Now Klaipėda is also distinct in having a high Russian population, unlike all other major Lithuanian cities bar Vilnius. Does this have anything to do with its different history?
The Russian-speakers settled in Klaipėda after the Second World War. Among them, there were demobilised soldiers who decided not to return to their homelands somewhere in the depths of the USSR, but to remain in the Soviet “west”; workers for the Port of Klaipėda and those factories that were managed directly from Moscow – usually they were recruited throughout the USSR; and finally the so-called Old Believers or Old Ritualists – Russians who had been living in Lithuania for two to three centuries and came to Klaipėda from different parts of the country after the war. During the decades following the war, a common experience of life in the Soviet system levelled out some differences between them. It’s hard to say whether these differences are still significant today. This is still an under-researched subject. One thing is clear – the proportion of Russians has sharply declined in Klaipėda over several decades: in 1953, they still accounted for 41.2 percent of Klaipėda population, whereas in 2011, only 19.6 percent remained.
Could the Lithuanian annexation of the Klaipėda Region be viewed as an early form of hybrid war? It’s oddly reminiscent of Russia’s actions in Ukraine, etc. in that the Lithuanian soldiers who carried it out had no identifying marks.
I’m not a specialist in hybrid war, but I am sure that we cannot use contemporary categories to explain the actions of people who lived in the past and thought in completely different categories. Of course, in both cases, some tactical similarities are clear enough. However, I have already mentioned that the Lithuanian politicians who initiated the 1923 military operation, believed they were addressing the fundamental question of whether Lithuania would remain an independent state or would exist as some kind of Polish dependency. So in a sense, it was an issue of the consolidation of modern Lithuanian identity. I hesitate to think that Crimea had the same importance to Russia.

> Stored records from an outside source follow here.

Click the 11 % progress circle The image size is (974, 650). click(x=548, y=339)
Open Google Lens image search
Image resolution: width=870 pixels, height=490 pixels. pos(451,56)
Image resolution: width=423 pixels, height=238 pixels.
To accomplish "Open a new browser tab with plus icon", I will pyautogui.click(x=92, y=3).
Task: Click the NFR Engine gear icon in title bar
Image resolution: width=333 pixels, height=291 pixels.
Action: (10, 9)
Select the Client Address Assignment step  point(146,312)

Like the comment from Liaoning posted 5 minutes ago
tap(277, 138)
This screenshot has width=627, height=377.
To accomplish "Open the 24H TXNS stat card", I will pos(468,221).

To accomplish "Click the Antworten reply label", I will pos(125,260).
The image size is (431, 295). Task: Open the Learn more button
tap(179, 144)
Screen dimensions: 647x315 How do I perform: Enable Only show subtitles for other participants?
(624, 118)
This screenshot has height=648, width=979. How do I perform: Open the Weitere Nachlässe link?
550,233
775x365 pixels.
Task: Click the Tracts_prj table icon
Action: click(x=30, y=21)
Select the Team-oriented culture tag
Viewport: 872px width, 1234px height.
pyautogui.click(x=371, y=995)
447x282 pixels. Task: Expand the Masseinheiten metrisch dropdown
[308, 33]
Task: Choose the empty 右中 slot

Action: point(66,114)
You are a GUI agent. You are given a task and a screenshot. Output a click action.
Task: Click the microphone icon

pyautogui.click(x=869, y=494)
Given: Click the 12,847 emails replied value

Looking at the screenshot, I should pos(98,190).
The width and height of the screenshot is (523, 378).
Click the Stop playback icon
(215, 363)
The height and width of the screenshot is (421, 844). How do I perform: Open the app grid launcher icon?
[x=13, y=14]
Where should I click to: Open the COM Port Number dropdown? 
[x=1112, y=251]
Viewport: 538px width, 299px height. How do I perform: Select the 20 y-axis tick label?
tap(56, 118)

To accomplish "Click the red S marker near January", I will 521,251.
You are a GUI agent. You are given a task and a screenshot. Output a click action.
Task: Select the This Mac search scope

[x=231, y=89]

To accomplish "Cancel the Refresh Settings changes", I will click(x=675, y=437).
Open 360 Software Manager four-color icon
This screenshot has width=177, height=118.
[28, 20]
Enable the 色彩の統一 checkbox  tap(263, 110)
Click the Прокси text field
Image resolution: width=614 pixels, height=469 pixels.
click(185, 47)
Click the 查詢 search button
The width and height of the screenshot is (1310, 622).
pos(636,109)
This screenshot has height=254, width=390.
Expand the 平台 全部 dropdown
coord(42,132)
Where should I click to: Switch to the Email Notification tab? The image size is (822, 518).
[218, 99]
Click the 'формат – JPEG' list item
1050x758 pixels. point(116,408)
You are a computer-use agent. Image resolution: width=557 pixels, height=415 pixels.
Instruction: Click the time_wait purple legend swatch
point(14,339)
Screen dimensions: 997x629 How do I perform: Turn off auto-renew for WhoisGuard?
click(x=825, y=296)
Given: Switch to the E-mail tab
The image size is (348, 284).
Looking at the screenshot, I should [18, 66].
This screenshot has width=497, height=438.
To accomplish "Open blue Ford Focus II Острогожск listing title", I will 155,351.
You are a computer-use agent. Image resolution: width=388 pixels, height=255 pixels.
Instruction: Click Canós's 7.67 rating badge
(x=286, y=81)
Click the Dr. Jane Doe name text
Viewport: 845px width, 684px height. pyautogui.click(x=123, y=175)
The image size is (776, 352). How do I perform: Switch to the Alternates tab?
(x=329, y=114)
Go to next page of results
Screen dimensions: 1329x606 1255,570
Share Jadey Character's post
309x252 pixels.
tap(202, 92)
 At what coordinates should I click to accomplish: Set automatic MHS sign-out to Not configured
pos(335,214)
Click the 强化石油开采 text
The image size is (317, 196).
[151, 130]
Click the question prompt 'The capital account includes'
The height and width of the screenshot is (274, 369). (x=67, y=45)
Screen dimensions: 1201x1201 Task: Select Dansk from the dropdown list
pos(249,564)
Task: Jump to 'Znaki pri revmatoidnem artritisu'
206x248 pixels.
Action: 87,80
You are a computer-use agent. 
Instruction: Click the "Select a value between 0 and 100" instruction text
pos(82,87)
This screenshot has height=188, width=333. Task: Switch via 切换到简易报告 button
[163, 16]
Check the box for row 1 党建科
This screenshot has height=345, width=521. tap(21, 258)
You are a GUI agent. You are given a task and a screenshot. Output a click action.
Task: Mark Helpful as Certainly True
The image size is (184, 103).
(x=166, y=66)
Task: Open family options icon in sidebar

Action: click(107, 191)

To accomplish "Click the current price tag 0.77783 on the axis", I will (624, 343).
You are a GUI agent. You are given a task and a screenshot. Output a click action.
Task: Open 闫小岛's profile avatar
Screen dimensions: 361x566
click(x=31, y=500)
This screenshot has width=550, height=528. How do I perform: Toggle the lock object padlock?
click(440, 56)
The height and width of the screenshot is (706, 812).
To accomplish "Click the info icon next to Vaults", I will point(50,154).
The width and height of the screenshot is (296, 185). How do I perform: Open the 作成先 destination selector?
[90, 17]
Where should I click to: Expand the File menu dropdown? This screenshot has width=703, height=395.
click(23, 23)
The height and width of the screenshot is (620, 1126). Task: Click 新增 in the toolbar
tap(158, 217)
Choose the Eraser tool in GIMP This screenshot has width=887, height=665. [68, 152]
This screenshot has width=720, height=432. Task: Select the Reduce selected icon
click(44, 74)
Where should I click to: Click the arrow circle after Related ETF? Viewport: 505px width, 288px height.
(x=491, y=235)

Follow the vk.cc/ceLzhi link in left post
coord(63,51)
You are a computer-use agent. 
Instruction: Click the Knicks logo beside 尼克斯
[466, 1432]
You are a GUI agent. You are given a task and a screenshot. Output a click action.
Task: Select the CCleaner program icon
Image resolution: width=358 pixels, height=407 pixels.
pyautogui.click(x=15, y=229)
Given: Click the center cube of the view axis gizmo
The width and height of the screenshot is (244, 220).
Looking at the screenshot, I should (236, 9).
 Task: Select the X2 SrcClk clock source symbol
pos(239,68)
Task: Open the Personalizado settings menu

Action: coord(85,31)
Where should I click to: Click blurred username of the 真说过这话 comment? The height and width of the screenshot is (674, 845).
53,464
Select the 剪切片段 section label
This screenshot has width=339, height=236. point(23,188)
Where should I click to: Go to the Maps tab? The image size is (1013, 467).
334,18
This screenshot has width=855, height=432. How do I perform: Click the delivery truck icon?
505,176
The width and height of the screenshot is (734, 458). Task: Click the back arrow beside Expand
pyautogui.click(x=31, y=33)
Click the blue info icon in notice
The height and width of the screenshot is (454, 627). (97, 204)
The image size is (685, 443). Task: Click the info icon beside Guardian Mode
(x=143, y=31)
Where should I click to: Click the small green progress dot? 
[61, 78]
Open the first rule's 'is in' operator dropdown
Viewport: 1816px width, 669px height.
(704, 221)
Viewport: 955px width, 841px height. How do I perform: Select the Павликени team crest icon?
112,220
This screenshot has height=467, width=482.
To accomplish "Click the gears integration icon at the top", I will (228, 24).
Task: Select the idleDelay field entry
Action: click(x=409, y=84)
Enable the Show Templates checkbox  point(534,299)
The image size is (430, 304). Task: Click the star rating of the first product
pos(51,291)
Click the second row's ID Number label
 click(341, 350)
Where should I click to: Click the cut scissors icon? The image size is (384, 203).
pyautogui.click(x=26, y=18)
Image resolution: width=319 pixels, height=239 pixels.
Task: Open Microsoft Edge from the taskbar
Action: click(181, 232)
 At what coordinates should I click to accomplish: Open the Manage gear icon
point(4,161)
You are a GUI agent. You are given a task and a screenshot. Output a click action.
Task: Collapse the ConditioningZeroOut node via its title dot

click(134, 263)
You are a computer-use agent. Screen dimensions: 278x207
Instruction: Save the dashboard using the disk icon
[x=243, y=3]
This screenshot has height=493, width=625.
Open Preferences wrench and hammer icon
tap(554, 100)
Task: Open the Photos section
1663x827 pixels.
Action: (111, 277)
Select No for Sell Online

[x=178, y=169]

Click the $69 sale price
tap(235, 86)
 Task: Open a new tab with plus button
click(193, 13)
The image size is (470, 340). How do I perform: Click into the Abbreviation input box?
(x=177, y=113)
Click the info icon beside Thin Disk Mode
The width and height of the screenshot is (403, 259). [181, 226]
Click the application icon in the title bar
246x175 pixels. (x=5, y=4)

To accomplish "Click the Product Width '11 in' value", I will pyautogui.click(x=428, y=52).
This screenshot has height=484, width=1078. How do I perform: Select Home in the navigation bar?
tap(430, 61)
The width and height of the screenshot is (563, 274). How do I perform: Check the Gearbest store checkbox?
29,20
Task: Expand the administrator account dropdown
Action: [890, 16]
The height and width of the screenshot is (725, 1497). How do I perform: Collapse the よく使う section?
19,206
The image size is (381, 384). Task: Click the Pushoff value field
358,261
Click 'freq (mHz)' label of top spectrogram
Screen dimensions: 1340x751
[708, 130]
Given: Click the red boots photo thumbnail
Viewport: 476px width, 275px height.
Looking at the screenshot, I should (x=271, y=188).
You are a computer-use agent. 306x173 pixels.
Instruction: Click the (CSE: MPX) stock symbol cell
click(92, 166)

Besides this, please keep in mind that after the successful coup d’état in the Klaipėda Region in January 1923, already in February Lithuania began to negotiate with the Entente Powers. These negotiations led to the cancellation of all the legal consequences arising from Klaipėda military operation. Formally, the region became part of Lithuania not because of the January military operation but because the Entente States transferred sovereignty rights over the area that they received from Germany under the Treaty of Versailles to Lithuania on February 17, 1923. Thus, the effects of Lithuanian interference in the geopolitical system was smothered and the consequences of this interference were made to benefit the system rather than to harm it. In the case of Crimea, the situation, as we understand, is completely different: Russia took the trophy and is now waiting for someone to recognise the war booty.
In fact, I see completely different parallels between the Klaipėda Region of the interwar years and contemporary Ukraine – for two years now, Russia has been behaving in eastern Ukraine much as Germany did in the Klaipėda Region during the interwar period. One document from 1935 reveals that Hitler considered the Klaipėda Region an “open wound”, the “healing” of which should be prevented in order to pursue some wider geopolitical objectives in the region.
Vasilijus Safronovas is principal investigator at the Institute of Baltic Region History and Archaeology, at Klaipėda University. He has published widely on issues of memory, identity, and cultural contact. His study Kampf um Identität: Die ideologische Auseinandersetzung in Memel/Klaipeda im 20. Jahrhundert (Wiesbaden: Harrassowitz, 2015) was awarded the Immanuel-Kant-Forschungspreis from the German Federal Government. His most recent study is:
The Creation of National Spaces in a Pluricultural Region: The Case of Prussian Lithuania (Boston: Academic Studies Press, 2016).